I know the difference between static and dynamic linking. I know why the notion of a library is important. And I even know why you'd want to link something like OpenGL, platform-specific APIs, or OpenSSL dynamically; lots of applications use them (possibly simultaneously), so why load them into memory more than once?

But suppose I'm using a small C++ library I found on GitHub. It's useful and (to the best of my knowledge) bug-free, but far from famous or widely-used, so odds are pretty good that my program will be the only one on a user's machine that uses said library. I could link it either statically or dynamically; in such a case, why would I want to link said obscure library dynamically?

Also, let's say that my project is open source.


2 Answers 2

  1. Because the license demands it for your use case (e. g. lib being LGPL vs. your project being proprietary).
  2. Because you want to decouple deployed app and lib version.
  3. Because you aren't absolutely sure the lib is bug-free.
  4. Because the target distribution(s) provide(s) the lib through their packet manager.
  5. Because the lib is used by more than one binary and you want or must minimize the footprint of your app (think embedded systems).

And reasons for static linking:

  1. Because the license permits it for your use case.
  2. Because you'd like to circumvent the hassle of deploying more than one binary file.
  3. Because you are sure there'll be no need to exchange the lib aside from an app update.
  4. Because the lib isn't provided [in the required version, at least and reliably] by the packet management of your target system.
  5. Because you don't (need to) care for the footprint.

And there are probably other reasons.
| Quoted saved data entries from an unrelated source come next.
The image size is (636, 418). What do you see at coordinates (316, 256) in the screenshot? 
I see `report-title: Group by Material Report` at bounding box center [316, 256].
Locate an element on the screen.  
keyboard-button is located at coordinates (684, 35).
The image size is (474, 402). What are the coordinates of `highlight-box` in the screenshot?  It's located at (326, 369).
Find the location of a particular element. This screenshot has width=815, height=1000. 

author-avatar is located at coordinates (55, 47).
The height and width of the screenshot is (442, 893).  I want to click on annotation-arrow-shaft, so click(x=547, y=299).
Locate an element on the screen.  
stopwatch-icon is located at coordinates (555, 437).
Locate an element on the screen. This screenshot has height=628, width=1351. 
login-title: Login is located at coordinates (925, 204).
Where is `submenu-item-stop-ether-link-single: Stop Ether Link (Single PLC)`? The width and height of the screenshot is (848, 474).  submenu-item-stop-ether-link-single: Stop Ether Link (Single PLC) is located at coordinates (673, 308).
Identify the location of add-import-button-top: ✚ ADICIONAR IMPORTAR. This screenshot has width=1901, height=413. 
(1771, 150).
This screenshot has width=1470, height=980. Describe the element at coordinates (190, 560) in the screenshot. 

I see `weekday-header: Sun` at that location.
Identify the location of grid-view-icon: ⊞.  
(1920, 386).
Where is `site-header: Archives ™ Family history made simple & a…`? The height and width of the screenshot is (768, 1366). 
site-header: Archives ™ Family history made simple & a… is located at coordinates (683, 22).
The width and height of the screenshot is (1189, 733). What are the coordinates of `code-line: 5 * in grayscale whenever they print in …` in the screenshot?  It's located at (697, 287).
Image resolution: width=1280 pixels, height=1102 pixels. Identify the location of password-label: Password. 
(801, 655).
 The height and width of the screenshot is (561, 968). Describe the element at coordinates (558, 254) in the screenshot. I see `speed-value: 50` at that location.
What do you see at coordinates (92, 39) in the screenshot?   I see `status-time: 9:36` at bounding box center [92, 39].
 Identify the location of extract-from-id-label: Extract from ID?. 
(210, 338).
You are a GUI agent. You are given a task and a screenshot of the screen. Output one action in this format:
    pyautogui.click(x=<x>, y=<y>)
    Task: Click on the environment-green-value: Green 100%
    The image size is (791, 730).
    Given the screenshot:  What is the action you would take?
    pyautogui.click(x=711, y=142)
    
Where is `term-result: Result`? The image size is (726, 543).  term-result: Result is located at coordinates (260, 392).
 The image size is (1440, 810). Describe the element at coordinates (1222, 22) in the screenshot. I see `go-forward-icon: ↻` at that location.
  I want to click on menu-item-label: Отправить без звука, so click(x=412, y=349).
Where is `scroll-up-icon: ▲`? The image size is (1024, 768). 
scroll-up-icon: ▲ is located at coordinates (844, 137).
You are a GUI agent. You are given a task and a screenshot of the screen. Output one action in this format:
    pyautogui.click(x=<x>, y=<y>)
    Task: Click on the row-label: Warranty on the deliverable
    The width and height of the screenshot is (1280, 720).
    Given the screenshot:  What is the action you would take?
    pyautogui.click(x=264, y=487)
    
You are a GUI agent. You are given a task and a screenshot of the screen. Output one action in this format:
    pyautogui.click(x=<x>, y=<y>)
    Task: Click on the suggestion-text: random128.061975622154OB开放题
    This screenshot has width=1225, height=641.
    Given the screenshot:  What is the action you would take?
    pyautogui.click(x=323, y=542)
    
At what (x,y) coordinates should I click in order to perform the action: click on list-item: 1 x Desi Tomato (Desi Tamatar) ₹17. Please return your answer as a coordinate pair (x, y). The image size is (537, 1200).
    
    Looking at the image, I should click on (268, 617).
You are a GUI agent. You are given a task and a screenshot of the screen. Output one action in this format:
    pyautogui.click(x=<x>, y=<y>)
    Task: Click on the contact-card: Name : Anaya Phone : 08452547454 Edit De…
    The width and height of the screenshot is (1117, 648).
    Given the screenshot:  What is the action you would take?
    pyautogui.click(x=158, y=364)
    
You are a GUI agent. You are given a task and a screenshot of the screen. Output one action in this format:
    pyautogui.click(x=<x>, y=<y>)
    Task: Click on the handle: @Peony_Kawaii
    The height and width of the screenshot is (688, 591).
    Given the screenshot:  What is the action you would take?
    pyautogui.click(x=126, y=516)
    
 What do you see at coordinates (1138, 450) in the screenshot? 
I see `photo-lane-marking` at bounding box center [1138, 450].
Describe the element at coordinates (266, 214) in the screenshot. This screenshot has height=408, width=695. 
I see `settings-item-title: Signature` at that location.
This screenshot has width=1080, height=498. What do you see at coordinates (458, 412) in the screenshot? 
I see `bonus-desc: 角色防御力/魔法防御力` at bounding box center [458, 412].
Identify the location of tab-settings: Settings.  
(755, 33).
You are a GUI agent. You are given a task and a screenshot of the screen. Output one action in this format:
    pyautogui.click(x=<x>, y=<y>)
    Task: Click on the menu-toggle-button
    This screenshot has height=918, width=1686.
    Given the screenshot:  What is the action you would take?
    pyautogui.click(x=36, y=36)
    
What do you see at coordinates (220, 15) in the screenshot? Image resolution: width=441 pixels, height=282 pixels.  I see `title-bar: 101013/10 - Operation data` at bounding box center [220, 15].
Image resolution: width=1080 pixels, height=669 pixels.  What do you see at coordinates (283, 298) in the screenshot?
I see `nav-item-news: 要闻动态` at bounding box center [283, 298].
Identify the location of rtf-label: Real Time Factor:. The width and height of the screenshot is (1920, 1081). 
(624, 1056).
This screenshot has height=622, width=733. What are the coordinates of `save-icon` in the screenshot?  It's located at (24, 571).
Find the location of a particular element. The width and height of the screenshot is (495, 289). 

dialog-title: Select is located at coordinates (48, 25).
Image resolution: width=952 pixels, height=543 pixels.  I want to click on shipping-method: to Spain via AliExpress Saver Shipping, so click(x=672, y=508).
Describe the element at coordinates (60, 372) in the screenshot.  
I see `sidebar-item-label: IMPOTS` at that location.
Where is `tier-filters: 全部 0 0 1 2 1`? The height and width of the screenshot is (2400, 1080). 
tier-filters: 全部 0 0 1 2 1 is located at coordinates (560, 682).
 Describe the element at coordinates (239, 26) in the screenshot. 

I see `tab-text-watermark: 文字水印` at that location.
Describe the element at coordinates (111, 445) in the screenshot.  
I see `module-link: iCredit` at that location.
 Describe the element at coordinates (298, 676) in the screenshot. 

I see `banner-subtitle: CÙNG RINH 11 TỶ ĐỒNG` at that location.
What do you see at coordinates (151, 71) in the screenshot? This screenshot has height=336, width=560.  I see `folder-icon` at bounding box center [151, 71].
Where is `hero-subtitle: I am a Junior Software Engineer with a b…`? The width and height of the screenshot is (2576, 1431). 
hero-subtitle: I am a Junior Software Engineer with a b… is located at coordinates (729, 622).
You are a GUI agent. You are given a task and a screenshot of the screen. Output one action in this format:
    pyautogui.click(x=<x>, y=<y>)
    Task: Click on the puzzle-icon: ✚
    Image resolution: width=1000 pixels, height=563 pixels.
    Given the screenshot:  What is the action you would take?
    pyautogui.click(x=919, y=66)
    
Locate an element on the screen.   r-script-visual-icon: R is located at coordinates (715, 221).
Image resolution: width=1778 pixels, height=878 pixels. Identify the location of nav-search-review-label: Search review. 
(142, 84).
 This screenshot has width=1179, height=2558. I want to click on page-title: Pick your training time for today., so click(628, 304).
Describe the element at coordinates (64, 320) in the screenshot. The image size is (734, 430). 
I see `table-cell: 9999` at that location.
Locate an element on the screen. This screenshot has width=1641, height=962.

YMMV, and there's no silver bullet.


(I am having a Linux oriented point of view; I don't know Windows, but its DLL could be slightly different than Linux ELF shared object dynamic libraries)

A shared library is useful as soon as you might have more than one process or one program using it: e.g. two different programs using the same library, or perhaps even two different processes using the same library (indeed, if that library is used by only one program - perhaps running in several processes -, you don't need to make it a library).

Another reason to have some shared library is because you want it to be upgradable independently of the program(s) using it. This is a significant reason, in particular when that library is free software (notably under LGPL license), but the program(s) using it are proprietary.

(Grossly speaking, an LGPL-ed library is required to be dynamically linked, notably when used in proprietary applications; and its user should have the freedom to easily upgrade or enhance that LGPL-ed library)

Very probably, I could afford not using any static library on my Linux system (notice that static libraries matter only for building binaries; they are not relevant to run these statically linked binaries); but I won't be able to avoid using shared libraries (and since they are dynamically linked, I need them to run binaries).

  • That's perhaps a point worth emphasizing: There are OS's like Linux where dynamic linking is the common way, and that make it easy to do so and to handle the issues that may come with it. I can't say how Windows is doing nowadays WRT DLLs, but when I was developing for it static linking was the common way there to keep away from DLL hell, alternatively deploying "shared" libs into the app folder for it's exclusive use.